Moi je demanderais le renvoi de l'iPhone. 
J'ai un doute sur le fait qu'ils aient abîmé volontairement l'iPhone (ca baisse la valeur de rachat certes... mais également la valeur de revente!)
Ca peut ne pas être votre iPhone (ils ont pu "photoshoper" la photo avec l'imei en partant d'un iPhone parametré en espagnol d'autant qu'on a de l'espagnol en bas de l'écran et de l'anglais en haut!), soit c'est votre iPhone avec un film rayé posé sur l'écran, soit encore c'est votre iPhone allumé avec le imei visible et pas le vôtre éteint avec les rayures (sur l'iPhone allumé on ne voit plus les rayures).


----------



## Jura39 (16 Octobre 2018)

Je pensais aussi a cet histoire de film rayé apposé sur l'iPhone pour faire croire a des dégâts


----------



## r e m y (16 Octobre 2018)

Le numéro de série correspond à un iPhone X acheté aux alentours du 2 novembre 2017. C'est bien ça?


----------



## Tony 11 (16 Octobre 2018)

Jura39 a dit:


> Je pensais aussi a cet histoire de film rayé apposé sur l'iPhone pour faire croire a des dégâts


Tu penses qu ils seraient capables de faire sa pour gagner 200 euros un peu tirer par les cheveux mais vu dans le monde auquel on vit tout est possible...


----------



## r e m y (16 Octobre 2018)

Tony 11 a dit:


> Tu penses qu ils seraient capables de faire sa pour gagner 200 euros un peu tirer par les cheveux mais vu dans le monde auquel on vit tout est possible...



Ce qui me semble le plus probable c'est que l'iPhone X éteint et rayé n'est pas le vôtre et que l'iPhone X allumé affichant l'IMEI (mais dont on ne peut plus voir les rayures) est le vôtre (même si le mélange d'espagnol et d'anglais sur l'affichage me semble bizarre)


----------



## r e m y (16 Octobre 2018)

Tony 11 a dit:


> Tu penses qu ils seraient capables de faire sa pour gagner 200 euros un peu tirer par les cheveux mais vu dans le monde auquel on vit tout est possible...



Je ne sais pas combien ils se font de marge entre l'achat et la revente, mais un écart de 200 Eur est probablement énorme, justifiant de toutes les magouilles...


----------



## Tony 11 (16 Octobre 2018)

Ouai donc tout les vices sont bon pour se faire de l argent c’est malheureux


----------



## r e m y (16 Octobre 2018)

Tony 11 a dit:


> Ouai donc tout les vices sont bon pour se faire de l argent c’est malheureux



Je n'en sais absolument rien, c'est juste ce que ton histoire laisse à penser !


----------



## Tony 11 (16 Octobre 2018)

▸ Consignes:
A – Répondez aux questions suivantes sur la discussion.
(i) D'après le numéro de série, de quel modèle d'iPhone s'agit-il et vers quelle date a-t-il été acheté ?
(ii) Quelle somme Tony 11 évoque-t-il comme gain possible ?
(iii) Quelle langue apparaît en bas de l'écran sur la photo, et laquelle en haut ?
B – Reproduisez le passage de la discussion qui commence à « Moi je demanderais » et se termine à « Jura39 (16 Octobre 2018) ».

▸ Données fournies:
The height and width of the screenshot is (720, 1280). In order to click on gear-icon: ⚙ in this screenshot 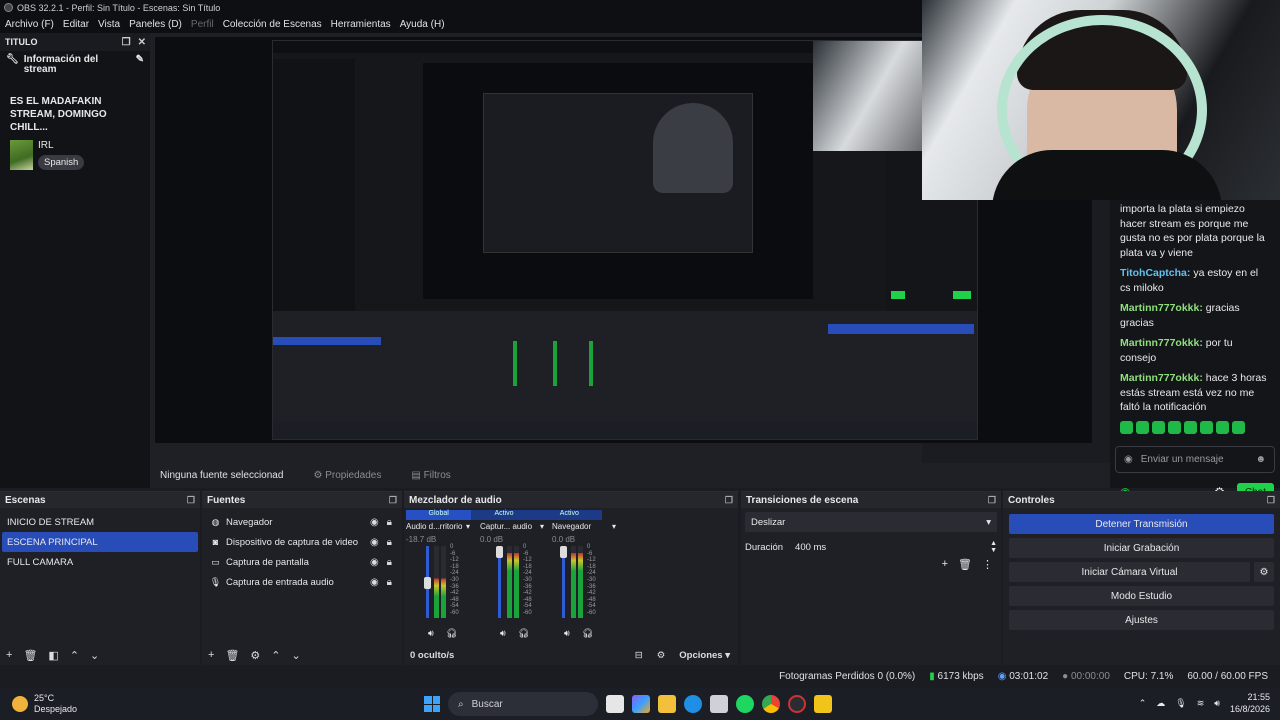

* * *

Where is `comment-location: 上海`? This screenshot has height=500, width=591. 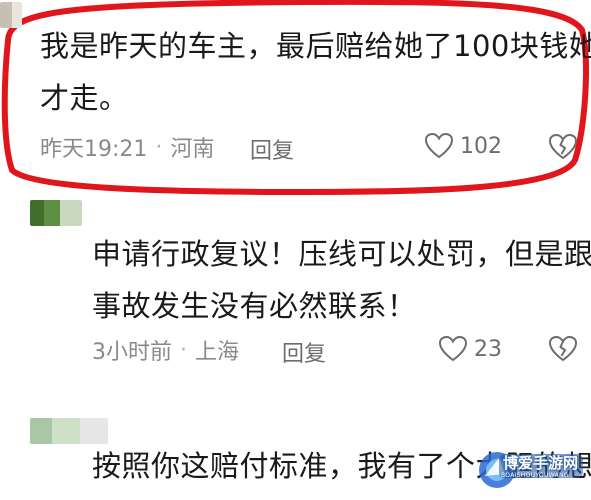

---

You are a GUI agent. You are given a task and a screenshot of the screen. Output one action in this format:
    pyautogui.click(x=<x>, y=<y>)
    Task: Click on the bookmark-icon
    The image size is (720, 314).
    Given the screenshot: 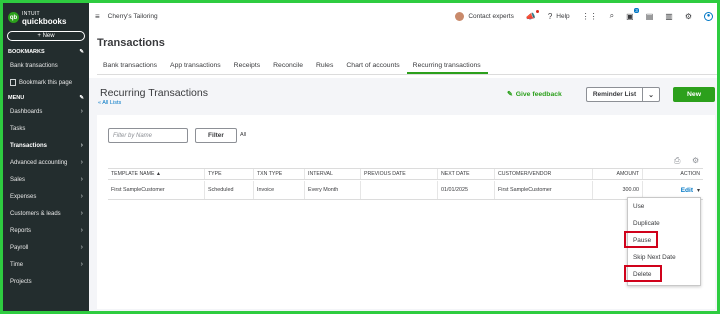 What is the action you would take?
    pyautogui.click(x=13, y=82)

▸ Corrigé:
A –
(i) Un iPhone X acheté aux alentours du 2 novembre 2017.
(ii) 200 euros.
(iii) De l'espagnol en bas, de l'anglais en haut.

B –
Moi je demanderais le renvoi de l'iPhone. 
J'ai un doute sur le fait qu'ils aient abîmé volontairement l'iPhone (ca baisse la valeur de rachat certes... mais également la valeur de revente!)
Ca peut ne pas être votre iPhone (ils ont pu "photoshoper" la photo avec l'imei en partant d'un iPhone parametré en espagnol d'autant qu'on a de l'espagnol en bas de l'écran et de l'anglais en haut!), soit c'est votre iPhone avec un film rayé posé sur l'écran, soit encore c'est votre iPhone allumé avec le imei visible et pas le vôtre éteint avec les rayures (sur l'iPhone allumé on ne voit plus les rayures).


----------



## Jura39 (16 Octobre 2018)